ICF NEXT, Chicago / MILLER BRANDS / 2022
Founded in 1906, Miller High Life has long been known as the "Champagne of Beers." The nickname was initially inspired by the brand's effervescent bubbles and ornate packaging, but over a century it has come to symbolize celebrating life's simple pleasures and "Champagne moments."
The holidays are, of course, a natural time for "Champagne moments" with friends and family, so this project had a straightforward brief: "Celebrate the holiday season's Champagne moments with "the Champagne of Beers."
The objectives were built around making the brand's younger "growth target" (drinkers aged 25-34) understand why High Life is the "Champagne of Beers" through a relevant and newsworthy activation.
In 2021, amidst a global pandemic, celebrating in the dive bars Miller High Life is synonymous with wasn't so simple. So we created a new way to bring the celebration into people's homes, with a sudsy spin on the classic holiday tradition of gingerbread-house building.
We created, manufactured and sold Gingerbread Dive Bar kits.
These gingerbread creations were less "North Pole" and more "Milwaukee," with delicious dive-bar details including ...
Premium gingerbread walls infused with High Life;
Vintage Miller High Life wall art miniaturized and made from sugar, including a customizable entrance sign;
A tiny select-o-matic jukebox rocking for the gingerbread "regulars";
An edible pool table under dim (working) lighting;
A pergola with candy-cornhole boards; and
Maple syrup sticky floors.
The kits brought everything people loved about their humble corner bar into a fun holiday pastime, creating a new at-home "Champagne moment."
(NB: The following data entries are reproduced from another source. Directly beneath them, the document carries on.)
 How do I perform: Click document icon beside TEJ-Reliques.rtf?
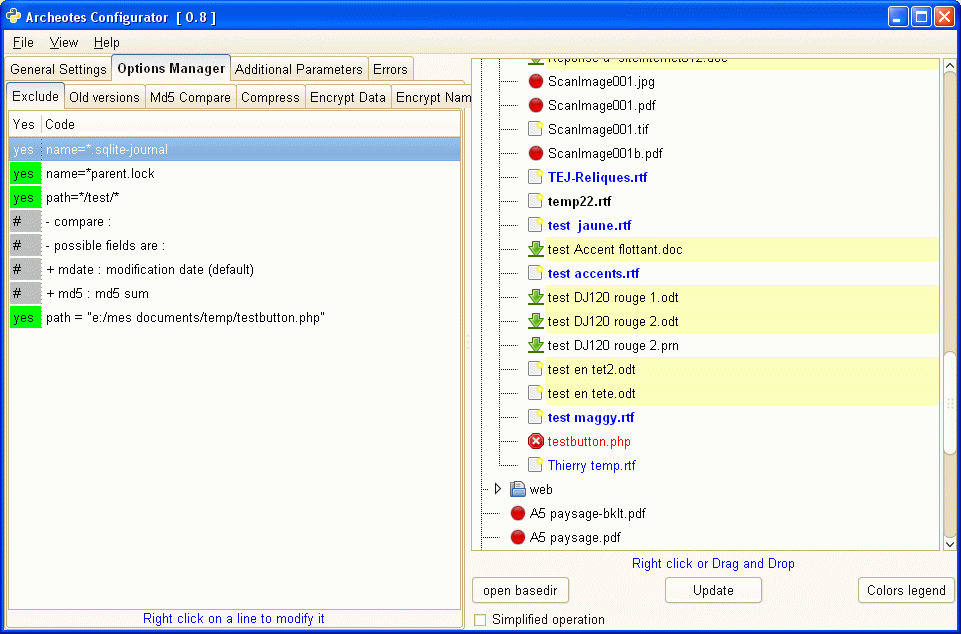click(535, 177)
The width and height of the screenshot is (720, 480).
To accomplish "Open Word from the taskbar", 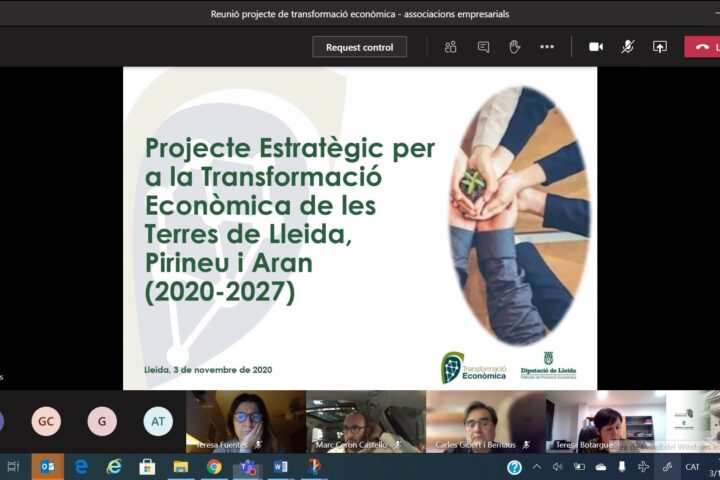I will coord(280,467).
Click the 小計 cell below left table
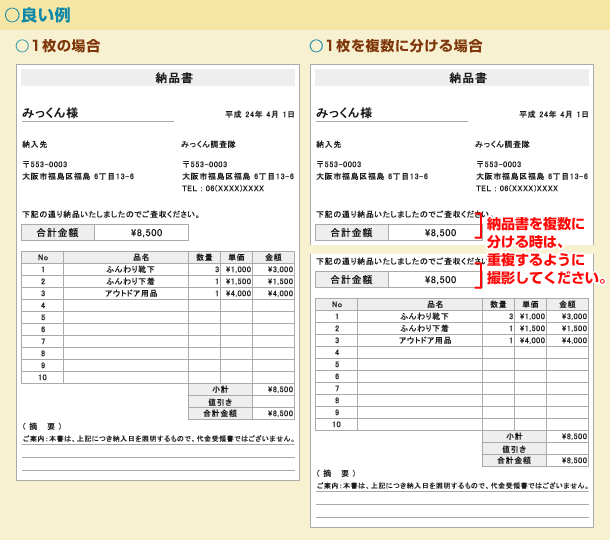The height and width of the screenshot is (540, 610). point(220,389)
As a long-established brand, Miller High Life's core drinkers are older (35-55) and highly loyal. They are well versed in the brand's history and "Champagne" charms. High Life's growth, however, depends on connecting with a younger cohort (25-34) that is less familiar with what the brand stands for. It may have heard the "Champagne of Beers" nickname but likely doesn't really understand what that means.
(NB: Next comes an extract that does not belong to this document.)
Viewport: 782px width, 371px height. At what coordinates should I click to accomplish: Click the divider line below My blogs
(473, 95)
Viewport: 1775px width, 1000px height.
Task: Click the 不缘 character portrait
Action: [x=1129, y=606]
High Life's approach to connecting with this audience is through culturally relevant brand acts that meet these younger consumers where they are and show them what "Champagne of Beers" really means. This meant doing something that is newsworthy to the younger-skewing media outlets this group reads and watches.
We revealed the kits to a wide range of influencers, brand fans and journalists on November 30, a week before putting them on sale in the brand's online store. Each kit cost $50.
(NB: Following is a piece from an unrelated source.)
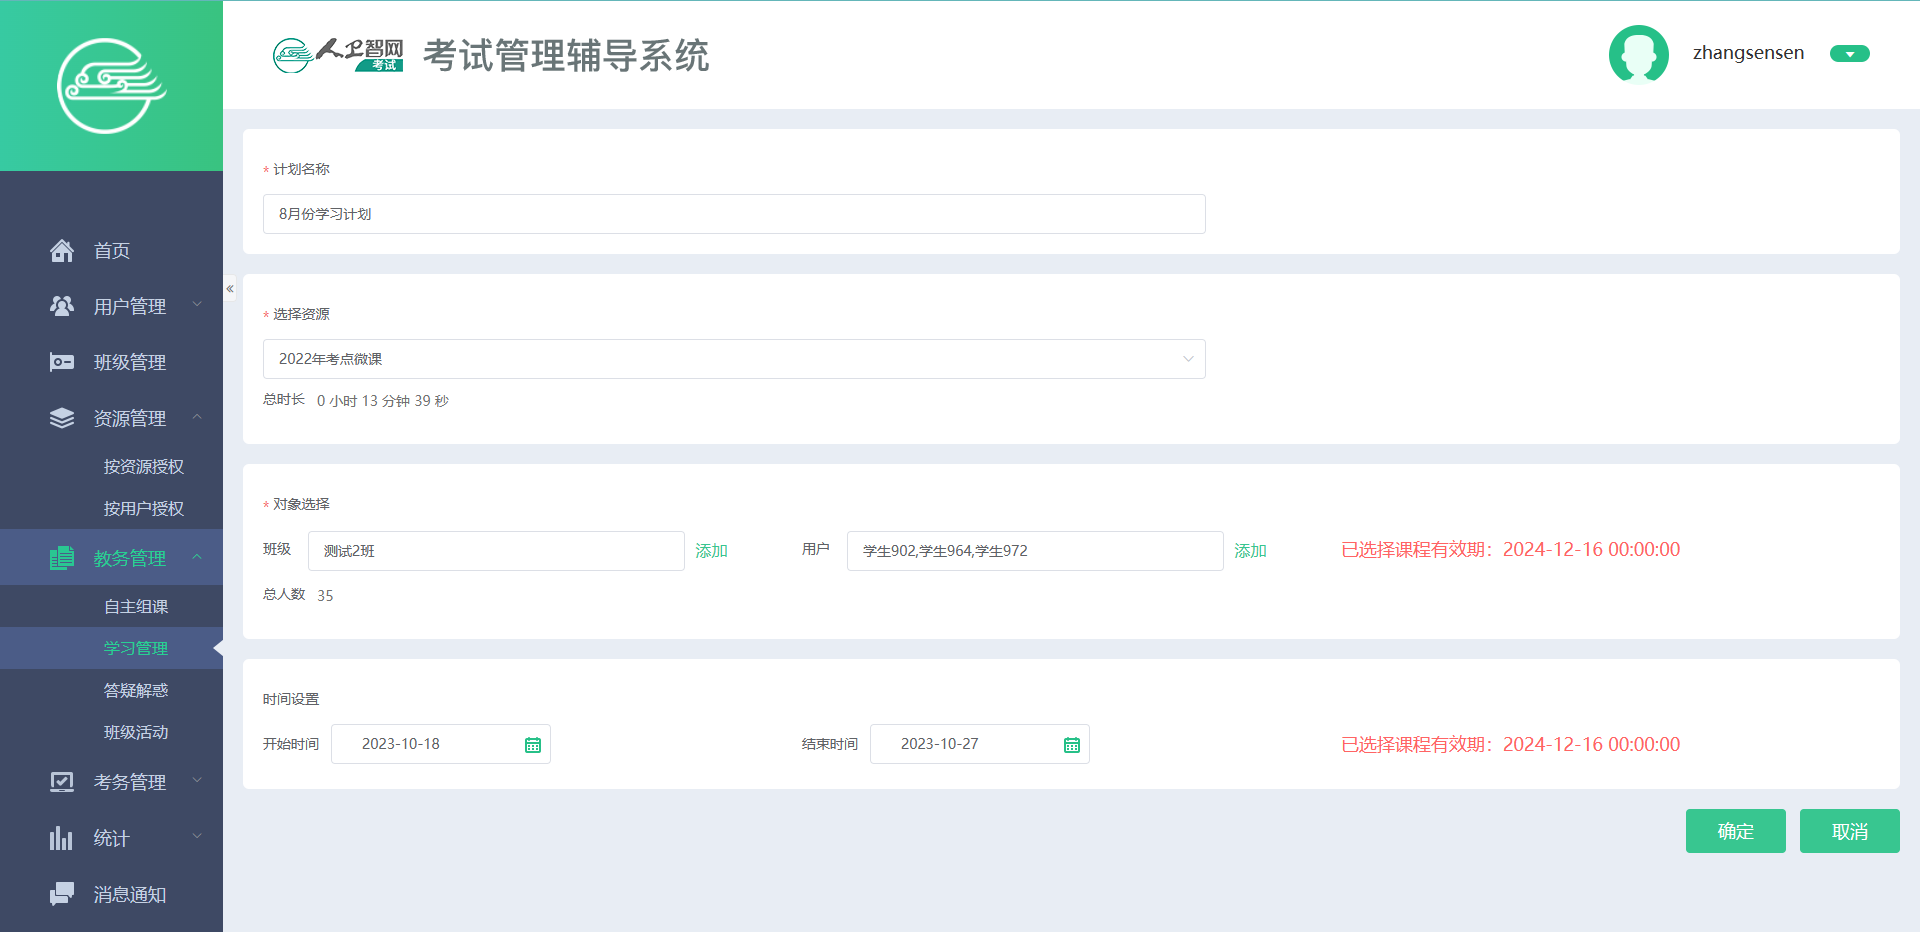Open the start time calendar picker icon
Image resolution: width=1920 pixels, height=932 pixels.
coord(533,745)
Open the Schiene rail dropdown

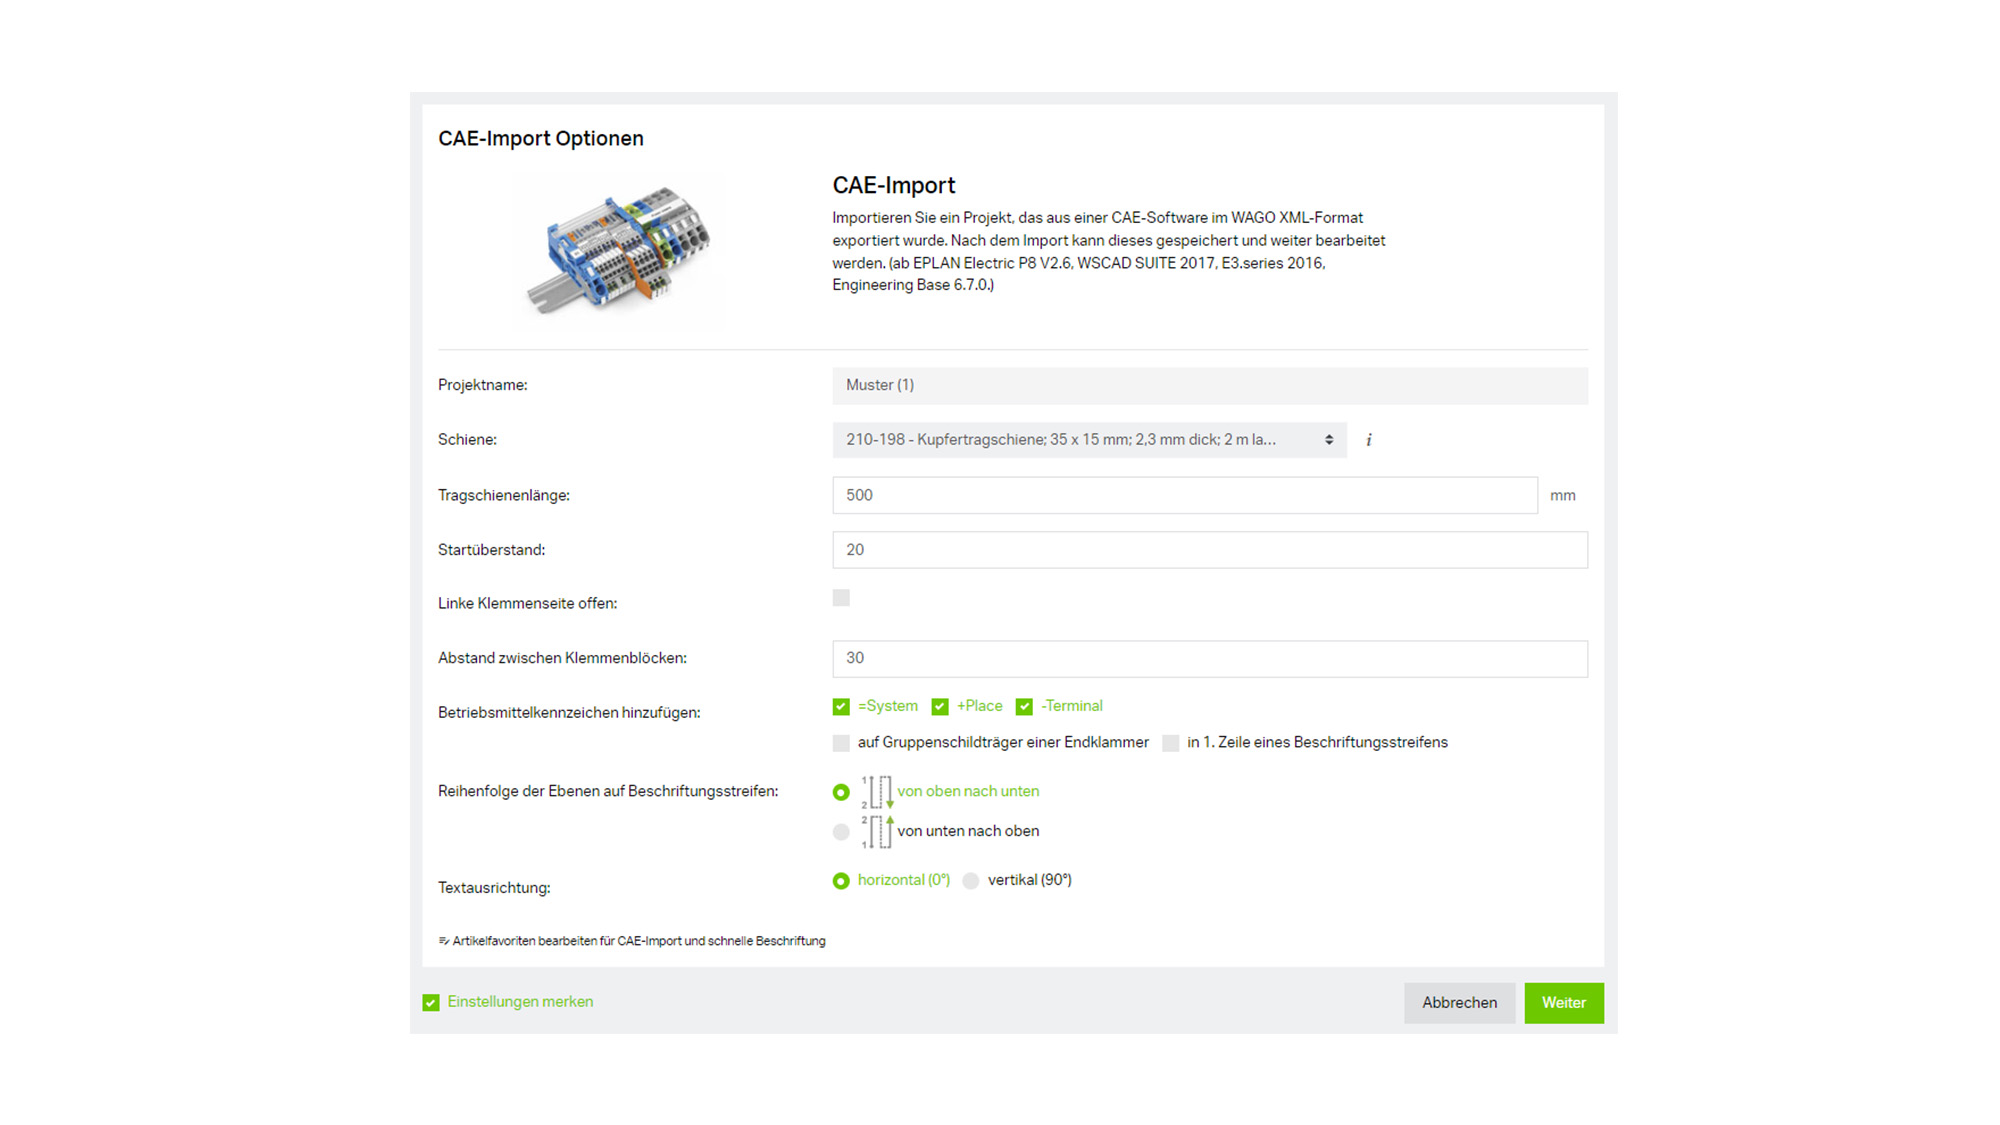click(x=1089, y=440)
We revealed the kits to a wide range of influencers, brand fans and media outlets on November 30, a week before putting them on sale in the brand's online store. Each kit cost $50.
The pictures and details ignited a media frenzy, with top-tier, target-right media such as Thrillist, BroBible, Men's Journal, Food + Wine, Food Network and USA Today quickly posting positive stories. The news also made it into national broadcast outlets, including being featured on James Corden's "Late Late Show" and on National Public Radio's "Wait Wait Don't Tell Me." And more than 230 local broadcast outlets carried the story, too.
In total, there were nearly 1,000 earned placements.
All that buzz drove an almost instant sellout, with more than 15,000 people registering to purchase kits, so we engaged a pair of paid influencers to facilitate giveaways to their followers to keep the conversation going.
As Men's Journal put it: "When gingerbread houses were first built in 16th-century Germany ... little did the makers of these elaborate houses know that the pinnacle of their craft would arrive 500 years later, from a Wisconsin brewer."
When the kits finally went on sale a week after the unveil, more than 15,000 people registered to buy them, and they sold out in two minutes.
That frenzied buying was the result of 992 earned placements and nearly 1.8 billion earned impressions. 100% of coverage was neutral or positive in tone, and 99% of stories contained Gingerbread Dive Bar visuals and the brand's priority messages.
That coverage drove a large social conversation, with 241 organic posts and an additional 120 million impressions.
It was the largest earned reach of any High Life campaign to date, an achievement made more notable by the campaign's modest budget. The campaign's total CPM: $0.10.